On Wednesday, Senator Coburn told a meeting of 300 constituents in Muskogee, Okla., that the Obama administration is “lawless” and that Mr. Obama himself is “getting perilously close” to the constitutional standard for impeachment.
“I quite frankly think he’s in a difficult position he’s put himself in, and if it continues, I think we’re going to have another constitutional crisis in our country in terms of the presidency,” Coburn said.
Impeachment has been a topic at a number of Republican lawmaker home-state meetings this month. Asked about the possibility of impeaching the president, Sen. Ted Cruz (R) of Texas this week answered, “That’s a good question.”
Earlier in the month, Rep. Blake Farenthold (R) of Texas said, “If we were to impeach the president tomorrow, we would probably get the votes in the House of Representatives to do it.” In Michigan, Rep. Kerry Bentivolio (R) said that “it would be a dream come true” to file impeachment charges against Obama but that right now, he does not have enough evidence to do so.
Wow – so will Republicans in Congress reconvene this fall and begin a serious attempt to remove the president from office?
No. No, they won’t. You figured that was the answer here, right?
Partly that’s because some of the Republicans who have mentioned it may just be trying to appease their audience. In open forums, GOP lawmakers continue to get constituent questions dealing with the discredited notion that Obama was born in Kenya. A pivot to notional impeachment talk is one way to handle these queries.
“Don’t take any of this too seriously,” noted Allahpundit on the right-leaning Hot Air website.
If you look at a video of his comments, you’ll see that “Farenthold’s not floating impeachment,” Allahpundit wrote. “He’s just trying to make a Birther go away. This is his way of appeasing her.”
But the main reason impeachment talk is just talk is because the GOP leadership does not really believe the evidence regarding Benghazi, the IRS targeting of tea party groups, and the failed "Fast and Furious" gunrunning effort shows impeachable offenses.
Even if the House impeached the president, the Democratic-controlled Senate would never vote to remove him from office. And if the House began impeachment proceedings prior to the approaching midterm elections, voters might revolt, former Republican National Committee chair Michael Steele noted earlier this month.
Representative Farenthold is “flat wrong” about sentiment in the House for impeachment, Mr. Steele said on MSNBC’s “Hardball.” He added that public talk about impeachment by GOP lawmakers was “asinine.”
“If you really want to give away the House, go ahead, start impeachment. Because the fact of the matter is ... the public as a whole would repel against that so much that it wouldn’t even be funny,” Steele said.

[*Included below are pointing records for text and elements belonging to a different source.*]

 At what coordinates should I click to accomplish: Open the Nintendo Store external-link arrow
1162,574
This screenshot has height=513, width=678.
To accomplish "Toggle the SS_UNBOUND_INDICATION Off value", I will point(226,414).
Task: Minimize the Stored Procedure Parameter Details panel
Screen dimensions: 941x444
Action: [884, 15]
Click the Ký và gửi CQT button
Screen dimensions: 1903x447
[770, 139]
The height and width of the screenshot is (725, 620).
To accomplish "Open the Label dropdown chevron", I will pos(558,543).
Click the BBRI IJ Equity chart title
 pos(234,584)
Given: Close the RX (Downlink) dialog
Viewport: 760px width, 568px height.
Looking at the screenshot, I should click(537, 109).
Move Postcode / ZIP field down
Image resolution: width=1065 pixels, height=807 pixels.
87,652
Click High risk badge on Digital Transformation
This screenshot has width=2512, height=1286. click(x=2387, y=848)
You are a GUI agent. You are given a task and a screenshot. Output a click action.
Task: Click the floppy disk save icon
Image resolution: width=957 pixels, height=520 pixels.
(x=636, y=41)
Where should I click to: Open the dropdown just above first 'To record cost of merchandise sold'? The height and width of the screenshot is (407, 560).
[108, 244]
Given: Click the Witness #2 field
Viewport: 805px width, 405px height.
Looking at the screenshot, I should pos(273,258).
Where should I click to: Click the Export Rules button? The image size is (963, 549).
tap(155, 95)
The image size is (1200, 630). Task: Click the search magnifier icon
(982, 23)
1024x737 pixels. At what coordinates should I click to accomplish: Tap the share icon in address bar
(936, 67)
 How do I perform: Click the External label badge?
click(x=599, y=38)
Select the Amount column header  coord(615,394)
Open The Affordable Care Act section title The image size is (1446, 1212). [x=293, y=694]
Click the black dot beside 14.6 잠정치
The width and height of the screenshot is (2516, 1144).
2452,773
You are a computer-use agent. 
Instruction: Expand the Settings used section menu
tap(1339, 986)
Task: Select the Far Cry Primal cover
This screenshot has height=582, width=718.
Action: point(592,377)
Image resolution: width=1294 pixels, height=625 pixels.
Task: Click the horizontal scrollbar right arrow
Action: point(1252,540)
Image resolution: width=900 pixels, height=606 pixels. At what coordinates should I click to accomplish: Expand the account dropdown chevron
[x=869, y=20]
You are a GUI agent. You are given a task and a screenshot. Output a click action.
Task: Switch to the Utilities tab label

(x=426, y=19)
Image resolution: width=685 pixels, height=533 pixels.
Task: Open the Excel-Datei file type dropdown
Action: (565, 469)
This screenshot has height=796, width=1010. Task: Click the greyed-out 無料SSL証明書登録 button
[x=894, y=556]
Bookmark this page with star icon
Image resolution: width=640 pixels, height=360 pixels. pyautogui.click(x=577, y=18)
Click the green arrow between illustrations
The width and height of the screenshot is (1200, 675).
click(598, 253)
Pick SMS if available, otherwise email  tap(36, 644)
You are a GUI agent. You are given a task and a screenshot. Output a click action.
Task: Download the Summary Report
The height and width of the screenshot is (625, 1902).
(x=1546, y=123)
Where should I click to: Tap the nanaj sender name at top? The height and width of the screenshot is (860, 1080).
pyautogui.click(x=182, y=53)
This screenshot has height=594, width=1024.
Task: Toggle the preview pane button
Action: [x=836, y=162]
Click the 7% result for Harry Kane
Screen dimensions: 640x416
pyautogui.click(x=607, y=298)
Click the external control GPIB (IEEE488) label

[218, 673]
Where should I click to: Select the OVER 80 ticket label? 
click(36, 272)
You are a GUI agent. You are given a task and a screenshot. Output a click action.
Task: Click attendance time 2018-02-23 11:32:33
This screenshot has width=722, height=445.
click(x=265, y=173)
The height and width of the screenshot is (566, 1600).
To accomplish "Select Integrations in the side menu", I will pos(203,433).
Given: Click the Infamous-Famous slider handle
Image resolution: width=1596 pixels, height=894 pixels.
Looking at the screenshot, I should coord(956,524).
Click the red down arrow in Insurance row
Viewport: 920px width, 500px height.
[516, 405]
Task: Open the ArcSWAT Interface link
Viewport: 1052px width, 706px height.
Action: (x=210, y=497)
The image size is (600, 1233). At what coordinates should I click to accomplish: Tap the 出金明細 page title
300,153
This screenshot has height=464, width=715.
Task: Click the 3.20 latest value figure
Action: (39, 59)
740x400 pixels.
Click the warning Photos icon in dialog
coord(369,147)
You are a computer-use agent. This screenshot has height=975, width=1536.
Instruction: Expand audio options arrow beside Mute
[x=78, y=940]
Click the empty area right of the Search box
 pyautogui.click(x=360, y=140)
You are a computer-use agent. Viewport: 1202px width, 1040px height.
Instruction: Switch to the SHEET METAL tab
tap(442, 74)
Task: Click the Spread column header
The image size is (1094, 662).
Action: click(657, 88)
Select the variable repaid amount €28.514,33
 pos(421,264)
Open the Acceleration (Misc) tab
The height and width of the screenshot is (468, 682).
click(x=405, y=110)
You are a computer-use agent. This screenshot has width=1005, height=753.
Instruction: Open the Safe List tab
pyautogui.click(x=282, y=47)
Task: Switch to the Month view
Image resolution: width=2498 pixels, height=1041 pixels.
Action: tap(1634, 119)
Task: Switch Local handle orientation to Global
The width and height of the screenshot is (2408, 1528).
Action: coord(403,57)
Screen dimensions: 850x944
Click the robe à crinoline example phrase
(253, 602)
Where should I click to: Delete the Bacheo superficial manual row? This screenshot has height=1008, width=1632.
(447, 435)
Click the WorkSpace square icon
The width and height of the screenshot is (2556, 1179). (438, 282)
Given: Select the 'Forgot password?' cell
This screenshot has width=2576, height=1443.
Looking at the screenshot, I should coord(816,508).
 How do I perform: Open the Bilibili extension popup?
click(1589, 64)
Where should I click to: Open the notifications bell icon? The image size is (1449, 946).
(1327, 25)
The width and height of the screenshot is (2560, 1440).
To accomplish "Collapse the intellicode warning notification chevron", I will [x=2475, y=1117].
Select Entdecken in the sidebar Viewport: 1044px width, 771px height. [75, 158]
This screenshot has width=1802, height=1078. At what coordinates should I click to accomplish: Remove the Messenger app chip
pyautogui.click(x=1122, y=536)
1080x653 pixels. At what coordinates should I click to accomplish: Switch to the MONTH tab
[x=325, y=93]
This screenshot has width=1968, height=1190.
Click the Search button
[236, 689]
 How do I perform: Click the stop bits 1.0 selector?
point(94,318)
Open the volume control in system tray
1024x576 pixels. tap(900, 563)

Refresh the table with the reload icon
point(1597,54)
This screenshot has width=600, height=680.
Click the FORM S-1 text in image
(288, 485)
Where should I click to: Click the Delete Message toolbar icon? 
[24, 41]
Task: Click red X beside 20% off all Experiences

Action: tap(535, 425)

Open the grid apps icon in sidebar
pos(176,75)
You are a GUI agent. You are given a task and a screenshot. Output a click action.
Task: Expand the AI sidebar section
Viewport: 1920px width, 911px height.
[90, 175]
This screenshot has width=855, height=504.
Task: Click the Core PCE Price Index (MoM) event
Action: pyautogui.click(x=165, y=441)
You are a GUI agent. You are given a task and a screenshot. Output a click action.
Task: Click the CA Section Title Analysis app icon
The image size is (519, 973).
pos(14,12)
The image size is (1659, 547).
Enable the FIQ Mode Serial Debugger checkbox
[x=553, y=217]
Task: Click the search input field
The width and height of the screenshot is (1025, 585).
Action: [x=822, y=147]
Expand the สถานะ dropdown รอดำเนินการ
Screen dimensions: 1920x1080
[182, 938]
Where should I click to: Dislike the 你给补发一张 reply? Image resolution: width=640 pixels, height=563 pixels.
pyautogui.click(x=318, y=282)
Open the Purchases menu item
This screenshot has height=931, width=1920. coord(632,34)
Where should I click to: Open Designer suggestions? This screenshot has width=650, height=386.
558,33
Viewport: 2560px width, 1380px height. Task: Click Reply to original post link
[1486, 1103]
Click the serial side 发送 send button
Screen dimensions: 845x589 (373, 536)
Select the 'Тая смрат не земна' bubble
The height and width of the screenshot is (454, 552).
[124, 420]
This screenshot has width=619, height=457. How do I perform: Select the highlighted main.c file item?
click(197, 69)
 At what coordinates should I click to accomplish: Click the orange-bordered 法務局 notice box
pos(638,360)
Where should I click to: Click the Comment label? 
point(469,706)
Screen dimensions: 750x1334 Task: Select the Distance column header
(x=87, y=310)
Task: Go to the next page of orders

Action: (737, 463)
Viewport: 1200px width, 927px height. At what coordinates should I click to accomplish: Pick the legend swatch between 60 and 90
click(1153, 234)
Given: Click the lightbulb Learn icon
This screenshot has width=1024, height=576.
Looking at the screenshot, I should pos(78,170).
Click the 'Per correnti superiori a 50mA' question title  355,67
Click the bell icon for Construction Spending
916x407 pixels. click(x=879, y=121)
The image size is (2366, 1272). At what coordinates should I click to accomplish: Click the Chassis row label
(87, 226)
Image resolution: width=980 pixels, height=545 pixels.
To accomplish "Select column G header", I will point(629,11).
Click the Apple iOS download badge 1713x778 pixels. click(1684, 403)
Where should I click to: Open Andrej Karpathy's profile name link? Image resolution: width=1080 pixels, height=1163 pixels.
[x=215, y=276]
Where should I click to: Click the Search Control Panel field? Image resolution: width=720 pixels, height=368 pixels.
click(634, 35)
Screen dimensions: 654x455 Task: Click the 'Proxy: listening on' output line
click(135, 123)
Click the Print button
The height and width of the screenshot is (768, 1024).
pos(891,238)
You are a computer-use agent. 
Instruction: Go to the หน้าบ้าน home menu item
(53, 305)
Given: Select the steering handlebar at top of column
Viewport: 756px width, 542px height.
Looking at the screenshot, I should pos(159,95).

Republicans probably would not try to impeach Obama even if they retake the Senate in 2014. Senator Cruz, for instance, has said that he would not go down the impeachment road under those circumstances.
“I think we should focus on fights that would make a difference, restoring economic growth and opportunity, and fights that we have a realistic prospect of winning,” Cruz told Katrina Trinko of the right-leaning National Review.
As to impeachment, “that’s not a fight we have a prospect of winning,” Cruz said.
The chances of a “spurious” impeachment of Obama now appear low, wrote left-leaning blogger Jonathan Bernstein earlier this year.
Mr. Bernstein had long predicted that the GOP-controlled House would mount an impeachment attempt. With the passage of time, he now believes that the House leadership appears to have learned from the impeachment of President Clinton that such proceedings help the president and hurt the pro-impeachment party.
“... I think the final word on this is likely to be [Speaker] John Boehner’s demonstrated ability in guiding House Republicans past their worst self-destructive instincts,” wrote Bernstein.